Non, j’ai des petites boards qu’il me reste à finir. Je finis de customiser ça et puis je fixe ça là (montre la boards avec les éléments de custom, à découvrir lors de l’expo). Il reste le petit crucifix rose que je n’avais pas prévu de faire, il était abîmé mais j’ai réussi à en faire quelque chose donc je vais faire ça pour le fun. L’assiette, si j’ai le temps et puis voilà !
Fouapa : « ça c’est pareil, ça a l’air de rien, c’est une moulure en plâtre, la datation est de 1920. C’est une moulure. Un truc que tu mets au-dessus du lit avec St Pierre et Jésus. »
Street-art Lyon : « St Pierre avec un petit air de Skeletor, »
Fouapa « A customiser c’est intéressant parce que tu dois réfléchir aussi à quel moment tu t’arrêtes pour laisser un peu l’objet vivre. Ça, (des lunettes un peu lolita avec des dents sur ces branches) c’est une ref, à un artiste que j’adore : Colin Christian, il a fait une brosse à dent avec des dents dedans, il met des dents partout. »
Fouapa : « Les dents c’est un peu ma signature, même dans la dissection, sur celles qui sont au mur, pas trop, mais en général je fous des dents partout. »
Ça symbolise quelque chose pour toi ?
C’est dérangeant ! C’est tout de suite dérangeant, et puis une dent au mauvais endroit en fait, ça fait un peu cauchemar. Donc c’est, c’est ça qui m’intéresse. Il n’y a pas de symbolique, mais c’est toujours comment tu crées un petit accident visuel, un truc sur lequel la personne va bloquer. C’est ce que j’ai essayé de faire. D’ailleurs, le fait d’avoir travaillé dans la pub si longtemps c’est peut-être ce qui m’est resté, c’est la culture de l’impact visuel de chaque image que tu produis. Essayer d’être percutant avec un truc très simple, j’ai tendance à ne pas passer trop de temps d’ailleurs, sur chaque, crucifix « Celui-là, ça va être ça, celui-là, ça va être ça, etc… ».
Comment ça se passe. T’as déjà ton idée et tu le fais ou tu vois au fur et mesure que tu colores la pièce ?
C’est souvent au fur et à mesure. Après, il y a des automatismes. C’est à dire qu’il y a des manières de les customiser qui ont bien fonctionné donc je vais répéter, mais en fait, à chaque fois c’est toujours : soit je fais un squelette dessus, soit des organes, soient des muscles, soit un peu de trois.

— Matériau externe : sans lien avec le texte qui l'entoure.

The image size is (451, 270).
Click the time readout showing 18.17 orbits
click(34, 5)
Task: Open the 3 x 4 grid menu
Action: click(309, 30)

…et puis après je vois en fonction de la taille et la forme parce que j’ai envie d’accentuer tel ou tel truc. Il y a une part d’impro, parce que je ne sais pas, parfois, j’ai envie d’en rajouter :des petits symboles, des petits trucs, mes petites signatures visuelles que j’ai envie de remettre un peu partout : les yeux, le cœur avec un œil dedans par exemple, c’est mon gimmick !
Et ça, c’est un exercice intéressant. Là je suis identifié, disons par une partie des gens pour les collages. Comment tu fais le lien avec quelque chose de totalement différent sans avoir de références ? Je ne sais pas ce que les gens reconnaissent là quand ils voient mon travail. Si je mets un crucifix et un collage à côté est ce qu’ils se disent « ah ! c’est la même personne ! ».
Enfin voilà, je suis content. Premier solo show, première expo sur les christs !!